Thursday, August 20, 2009

like a broken record, only more irritating

Football season in the state of Alabama means many things to many people. For Alabama fans, it means hope springs eternal — particularly this season, with a team that could contend for a championship with a break here and there.

It also means something else: Nick Saban tearing into the statewide media.

The pattern has repeated itself (at least) once every August, usually in the middle of fall camp, when very little else is going on: Saban gets angry at the press, either because someone asked him a question he didn't like, or someone talked to a player when he didn't have "permission" (the First Amendment doesn't exist in big-time football), or because, as in this week, someone reported something he saw at practice.
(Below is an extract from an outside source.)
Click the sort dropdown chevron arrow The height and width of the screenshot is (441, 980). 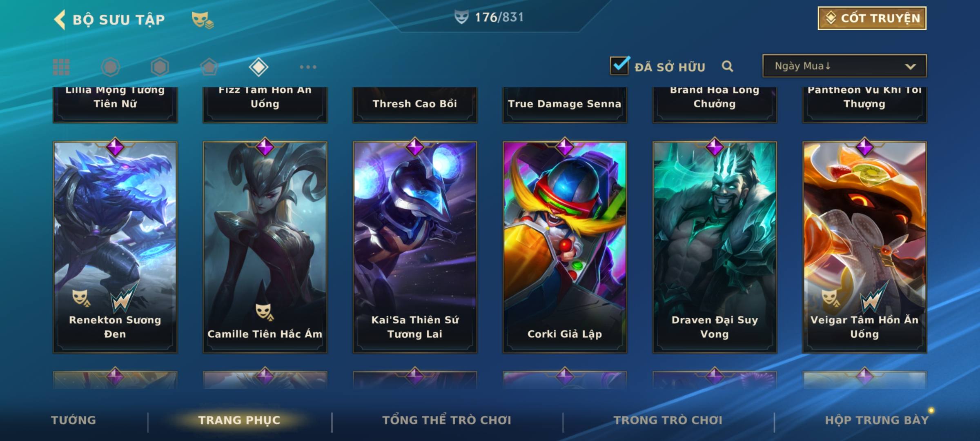[x=910, y=67]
“We let you come to practice. If you’re going to speculate on the depth chart and who’s starting at what positions, then I’m going to close practice — for everybody. So nobody’s going to get to come at all.”
“When you say one guy’s starting in the newspaper and he’s really not starting that makes the guy that is starting come to me and say, ‘Why are they putting it in the paper that I’m not starting?’ You don’t understand what you do and how it affects people. We would like to manage that internally and as coaches and a coaching staff make those decisions, not make them in the newspaper — before they even get decided.”


Invariably, Saban's overreaction to a story — and that's what it is, by the way: overreaction — gets played up on the same blogs that regard him as some sort of evil overlord, and the 'Bama blogs go crazy in his defense, such as this hilariously predictable post from Capstone Report.

When you consider all the problems including the mental deficiencies of reporters and their lack of knowledge about the subject they are supposed to cover, is it a surprise Saban might resent them?


Well, OF COURSE it's the media's fault, guys! Everything is the media's fault! Up to and including America's failures in Iraq and the eventual decline of the nation!
Yup. Right here. Our bad.

Look, I'm not here to trade barbs with Capstone Report — really, this is the same blog that regularly features Shane from Centre Point ... as a columnist. So it's a waste of time and an insult to everyone's intelligence to banter with those guys.

The point is that Saban blows up at the press about once every two or three weeks, and most of the time it's over nothing. Saban and his coaches have fundamentally different goals than the writers who cover the team: Saban's job is to turn boys into men, and prepare his football team to win games and championships; the media's job is to report to the rest of us how Saban is doing his job.
Furthermore, as we've stated in this space time and again, the press in Alabama, for the most part, is pretty easy. Just give them a handful of quotes, a buffet and a parking spot ... and they'll pretty much do what you want. And the guys who do the job on a daily basis have told me that it's a complete misnomer to say Saban "hates" them, or that they loathe him in response — most of the writers who have covered the team this decade say they'd rather talk to Saban than to any of his predecessors ("Sometimes he gets mad and talks down to you, but usually he answers your questions").
Most importantly, if these guys weren't reporting the team's every movement, we'd criticize them for that, as well. The whole reason the largest newspapers have beat writers and send them to practice every day is rabid fans like me want to devour every tiny nugget we can about the team's progress before the season begins.

The fortunate thing about this cycle? It usually ends once we start playing some actual games. I think I'm looking forward to that part of it most of all.